"Red Teaming" LLMs in Clinical Settings
Expect failure with out-of-the-box general purpose LLMs.
There’s a long and winding trail of evidence about AI’s role in healthcare – and here comes another data point confirming what should be obvious by now: zero-shot, general-purpose LLMs aren’t ready for clinical prime time.
This study takes a “red teaming” approach – borrowed from cybersecurity, where systems are tested by simulating malicious attacks. Here, researchers assembled a group to craft prompts simulating high-risk clinical scenarios, then evaluated LLM responses for safety, privacy, factuality, and bias.
The results? Predictably dismal.
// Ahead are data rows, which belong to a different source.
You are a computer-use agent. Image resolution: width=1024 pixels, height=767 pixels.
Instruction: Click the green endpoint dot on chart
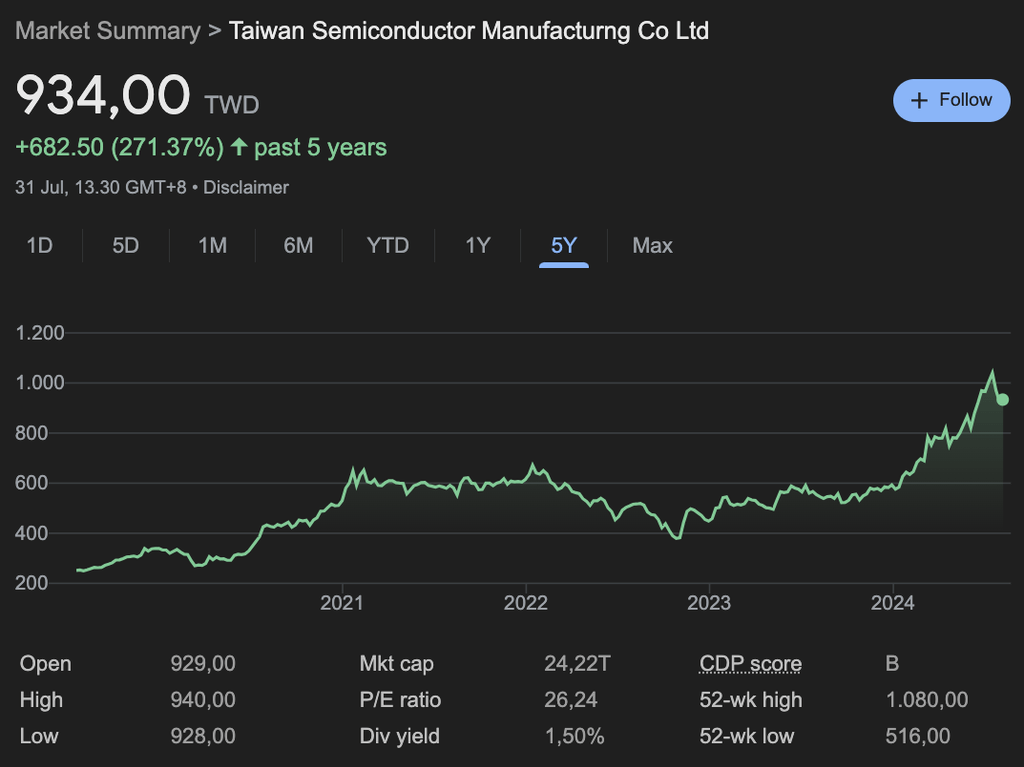1003,399
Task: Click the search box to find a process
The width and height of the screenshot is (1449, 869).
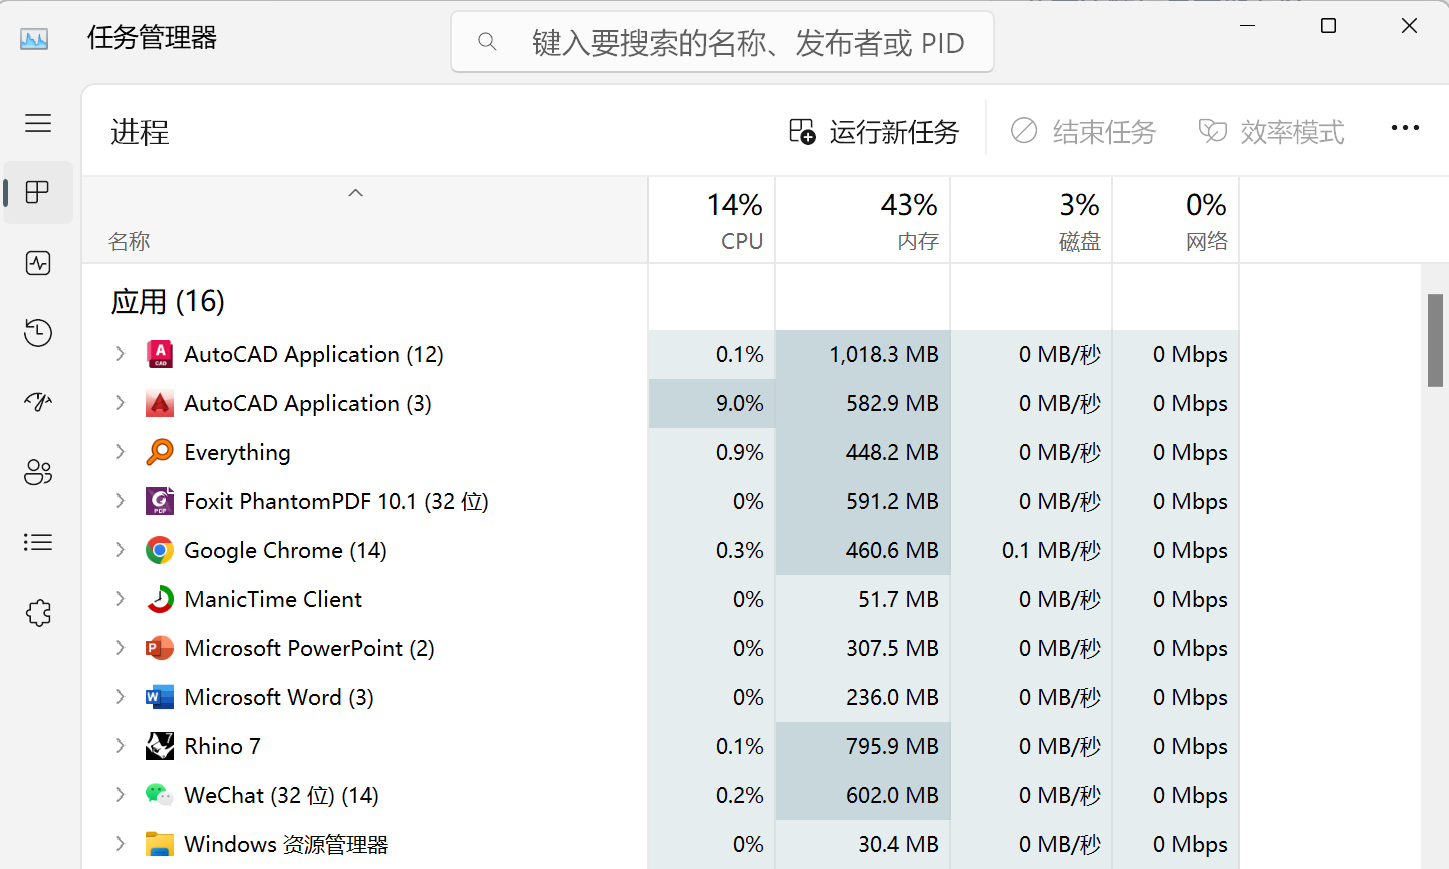Action: tap(722, 41)
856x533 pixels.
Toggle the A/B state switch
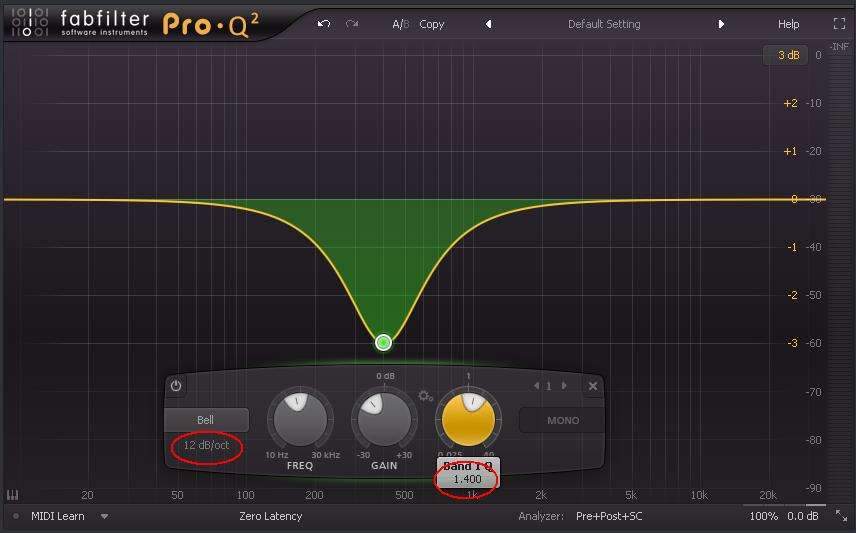point(400,24)
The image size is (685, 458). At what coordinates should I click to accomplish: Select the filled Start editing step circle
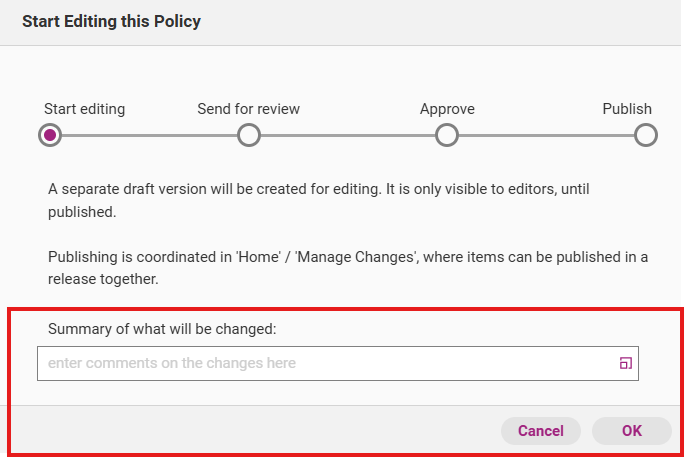[x=49, y=135]
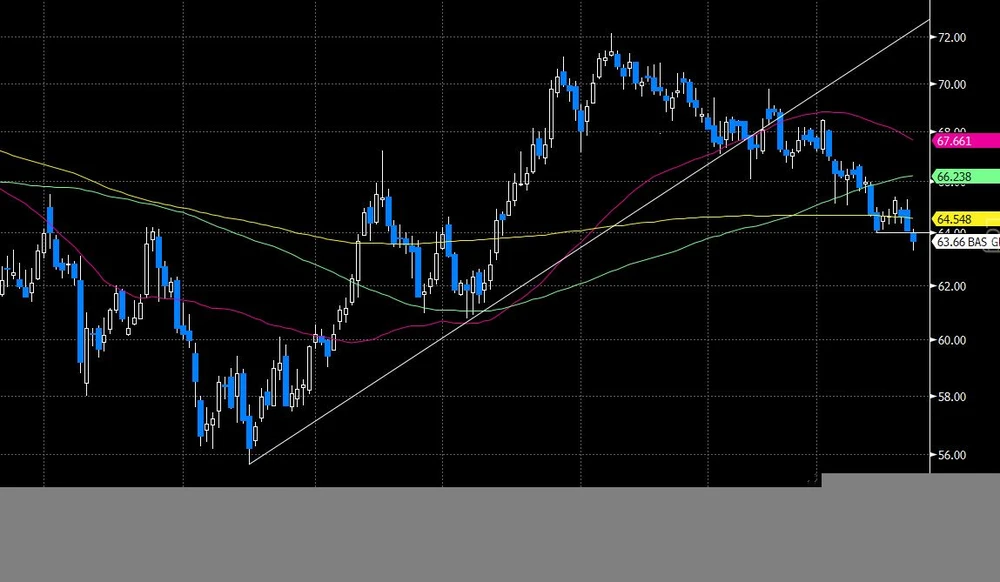Click the rightmost blue candlestick

tap(913, 237)
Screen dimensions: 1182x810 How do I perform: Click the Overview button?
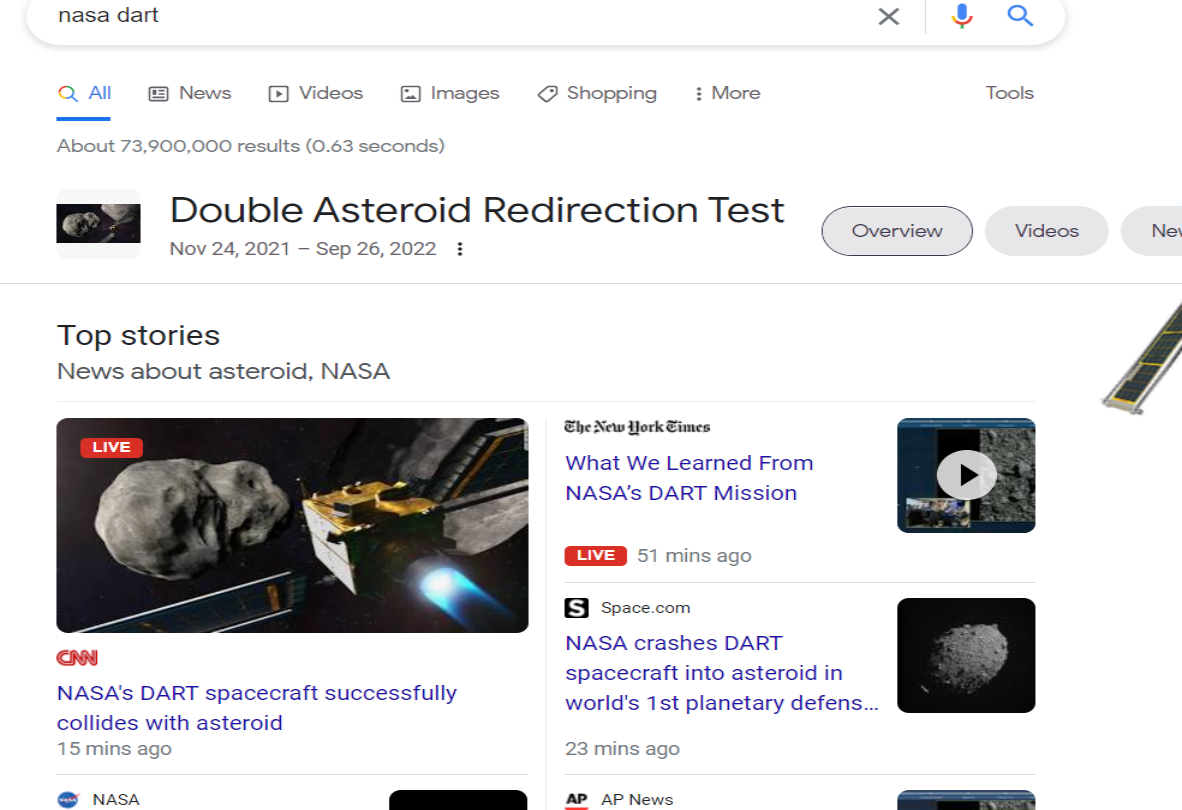[x=896, y=231]
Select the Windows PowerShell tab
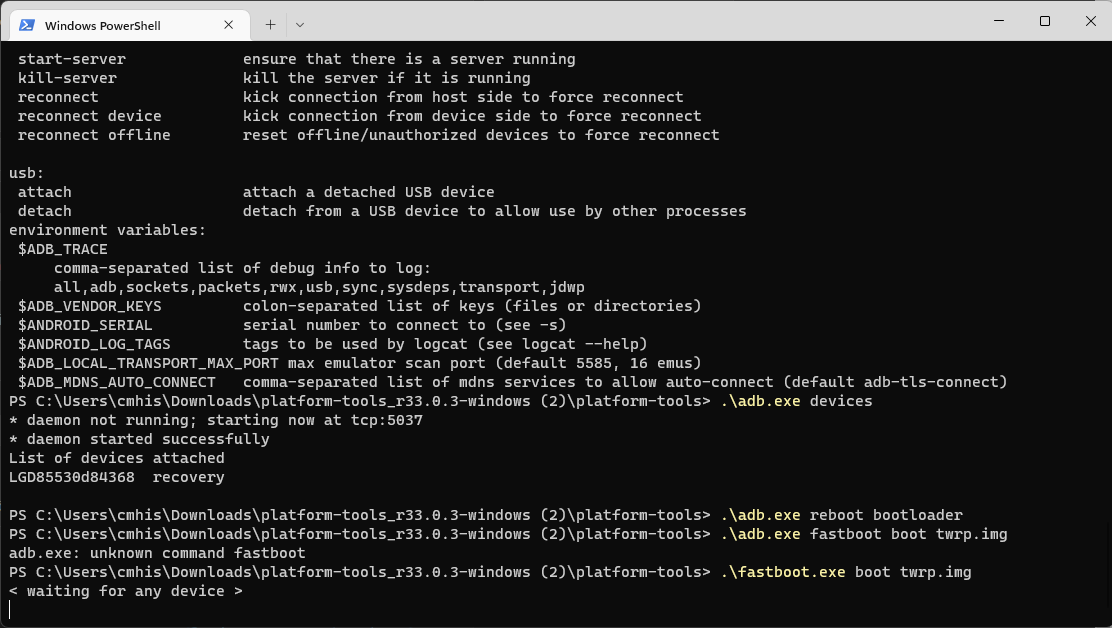 tap(110, 25)
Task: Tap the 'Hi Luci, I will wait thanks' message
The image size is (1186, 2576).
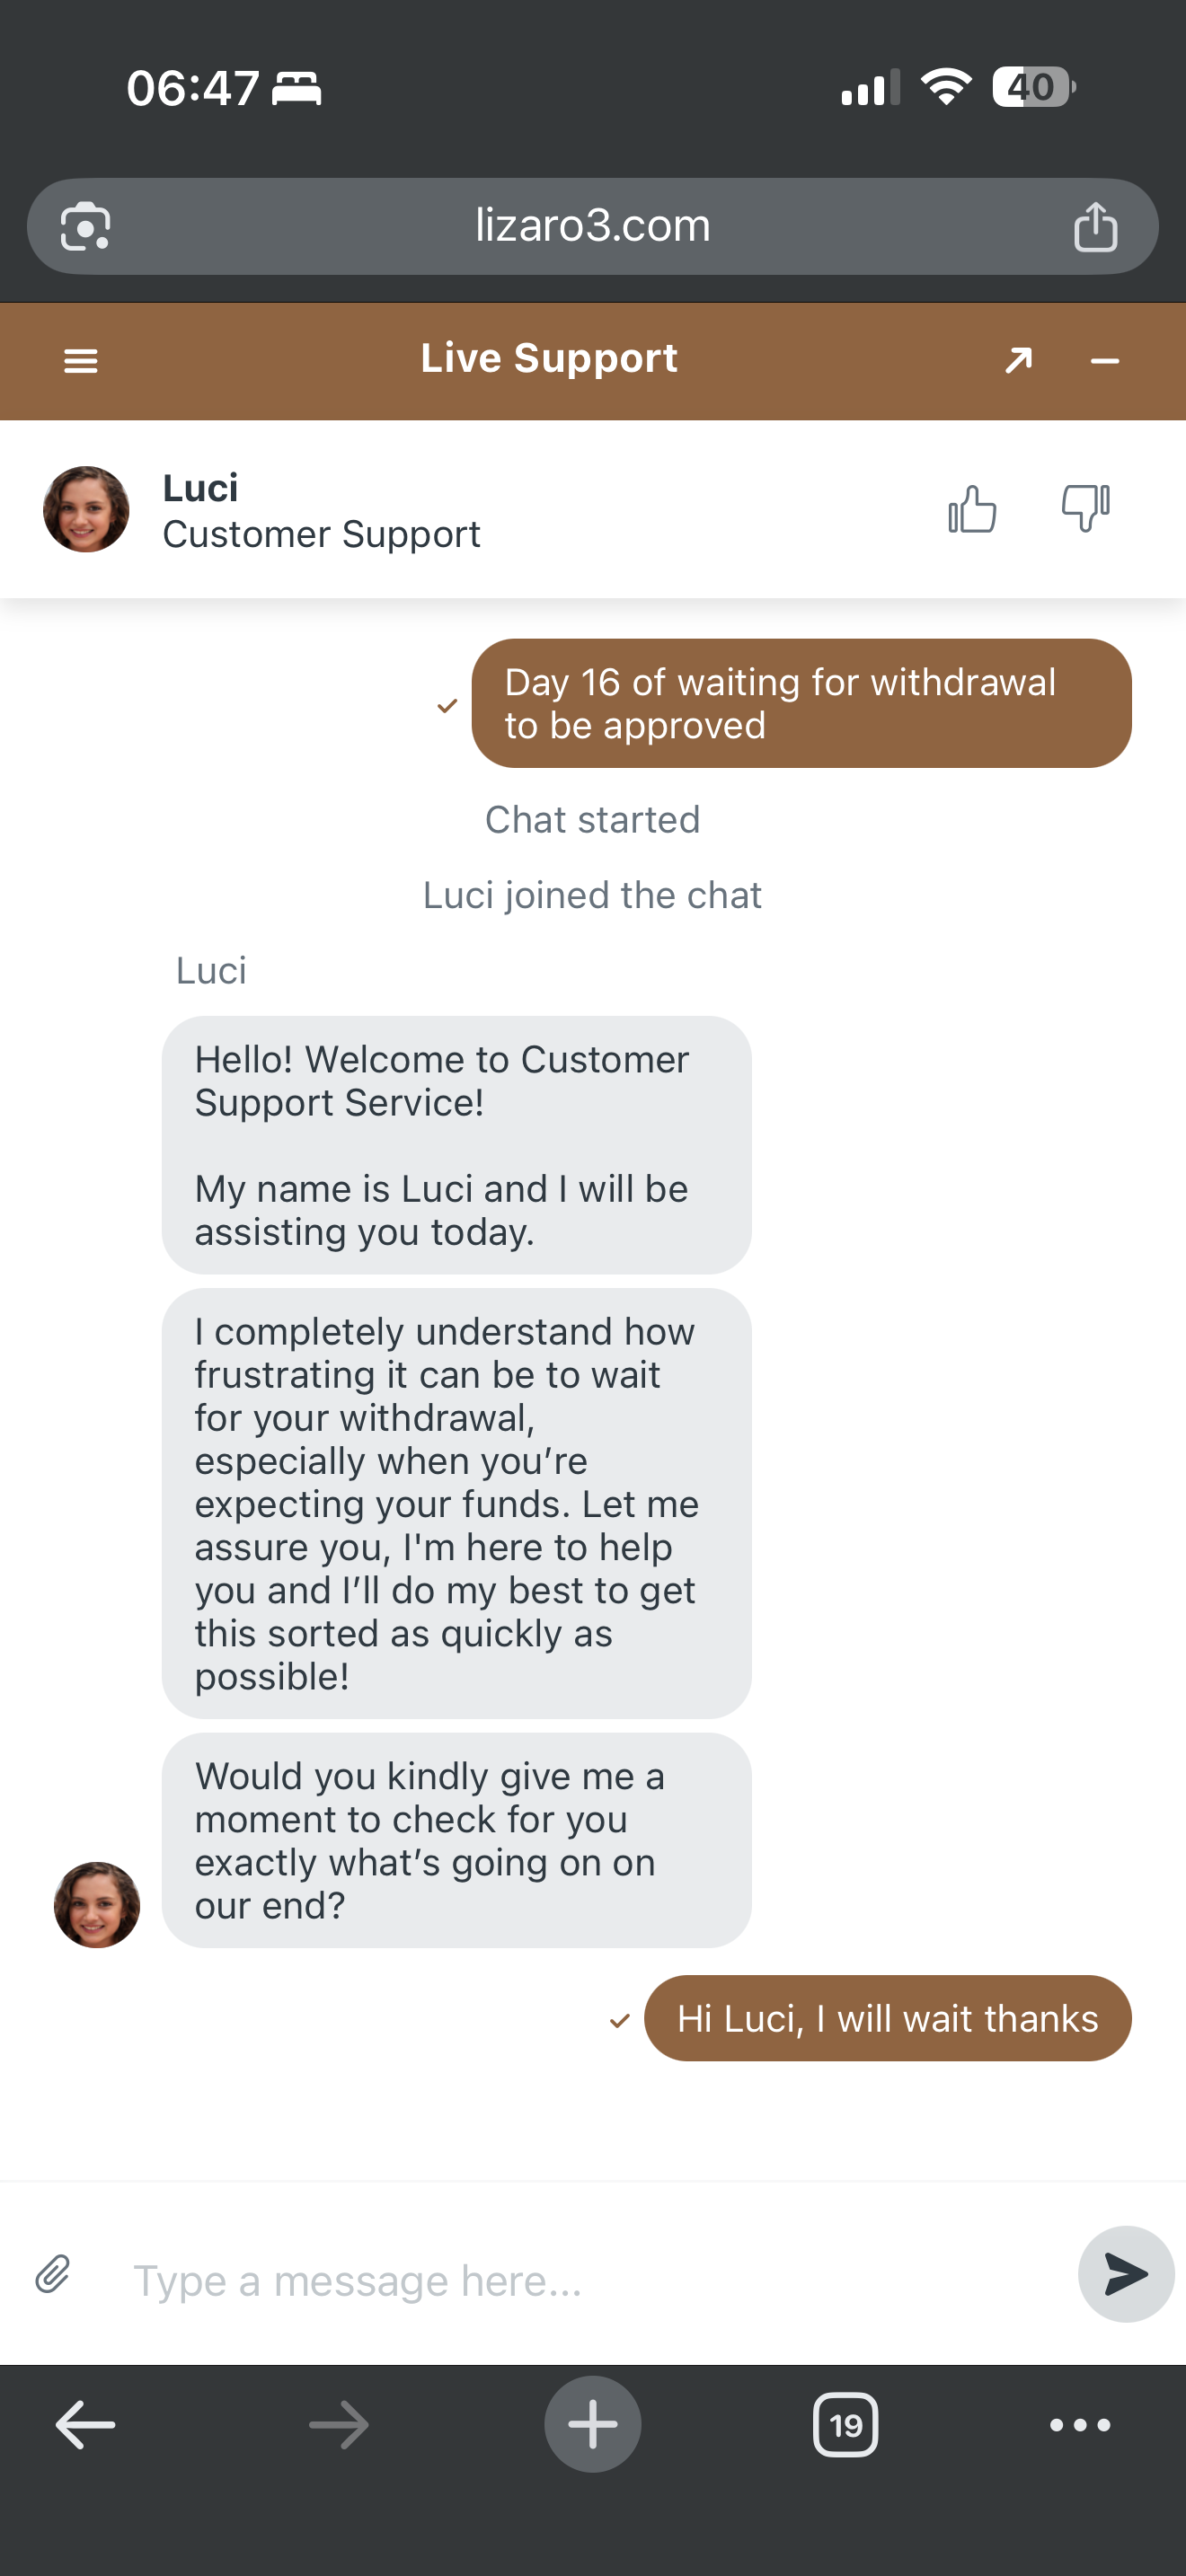Action: [887, 2018]
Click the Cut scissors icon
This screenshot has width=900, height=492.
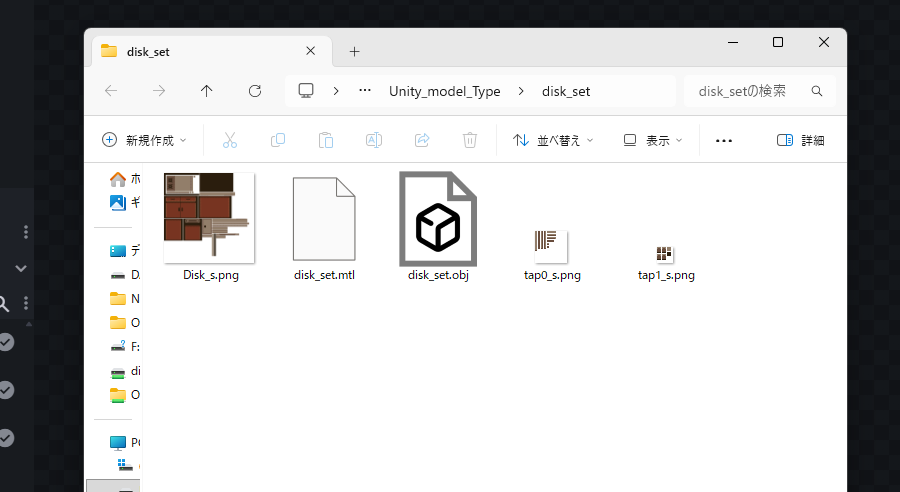230,141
As the tables show, these models consistently fell short across multiple domains:
But the real concern is buried in the headline number: appropriate responses occurred nearly 80% of the time. With a bit of prompting finesse, that rate probably climbs higher. And that’s the danger – LLMs seem good enough, often enough, to lull clinicians into a false sense of security. Vigilance erodes, and errors slip through.
To be clear, these findings don’t generalize to all AI implementations in healthcare. But they probably do reflect the current state of general-use LLMs in the hands of the average clinician. The way forward? Purpose-built agents, designed specifically for clinical workflows and documentation, not generic chatbots with a medical badge slapped on.